[Items listed in a dataset]

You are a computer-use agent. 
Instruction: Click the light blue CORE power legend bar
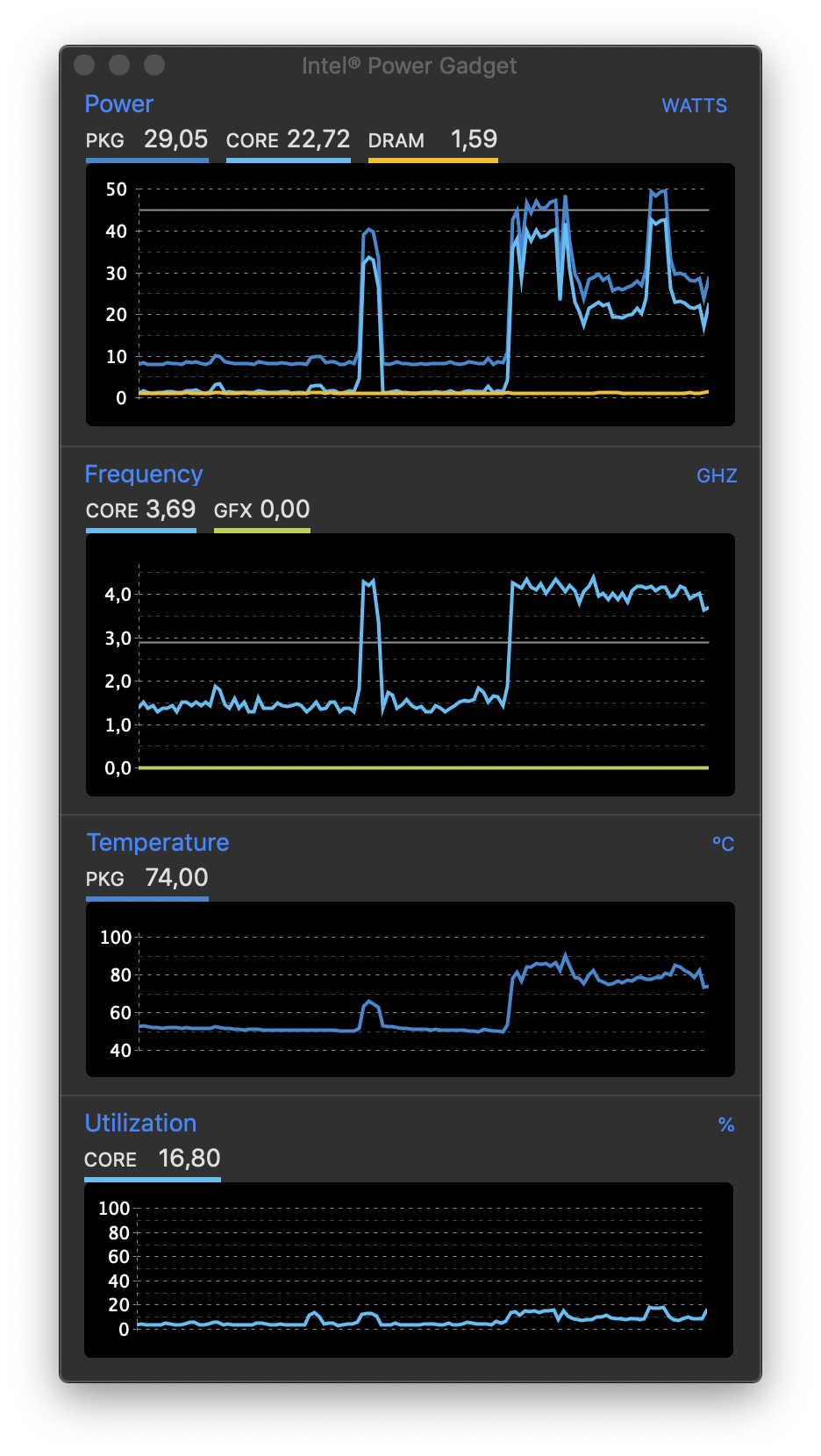289,161
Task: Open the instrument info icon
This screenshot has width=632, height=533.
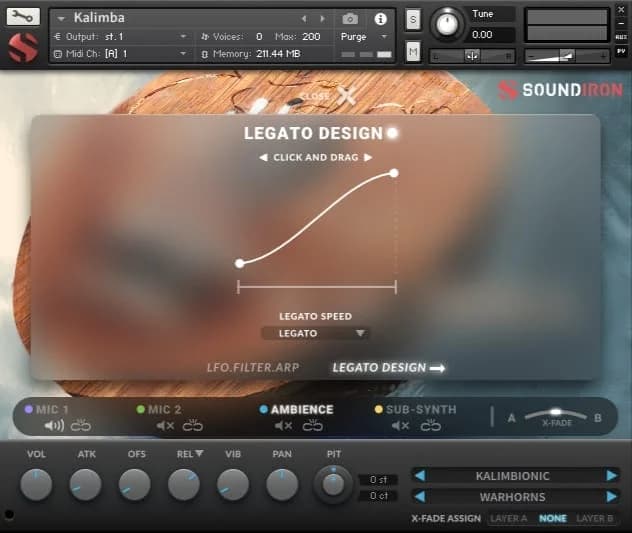Action: pyautogui.click(x=380, y=19)
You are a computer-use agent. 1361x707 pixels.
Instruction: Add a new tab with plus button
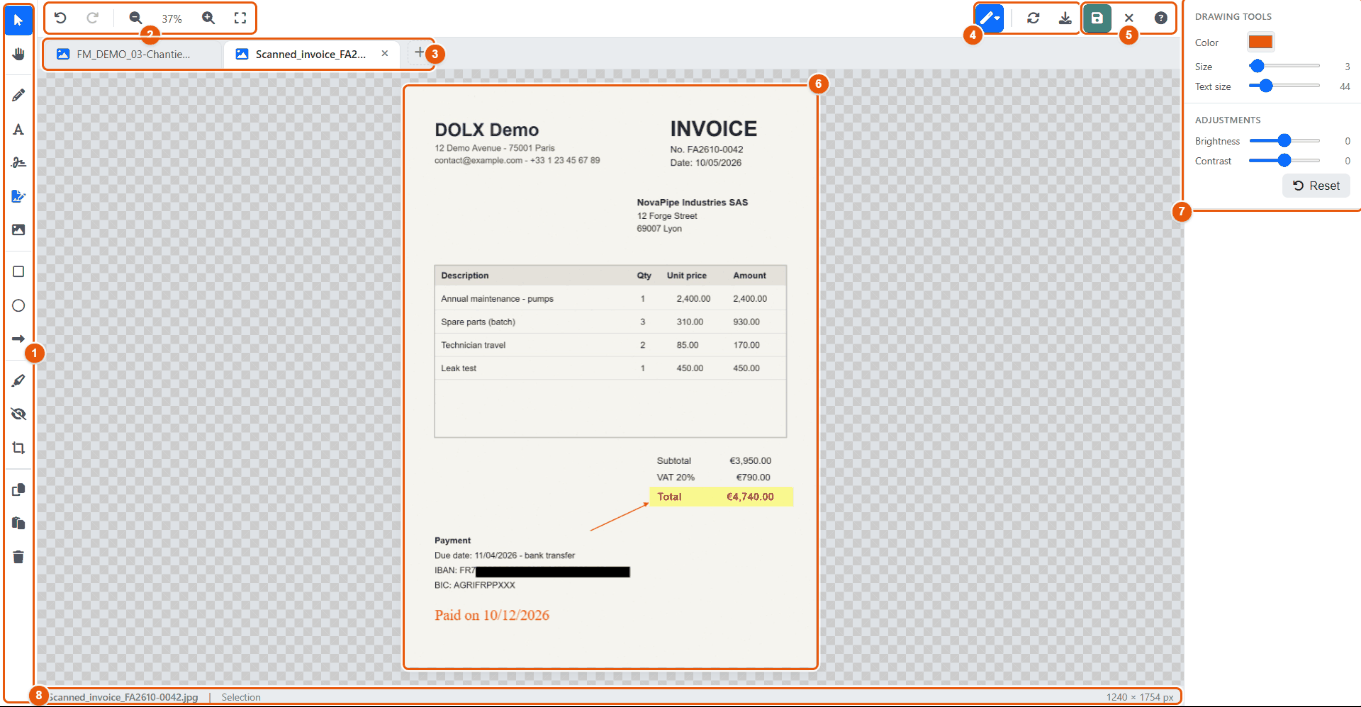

**Work instruction:** Scan the data above. Return every line with "agent" in it.

**Your solution:**
You are a computer-use agent. 
You are a computer-use agent. 1361x707 pixels.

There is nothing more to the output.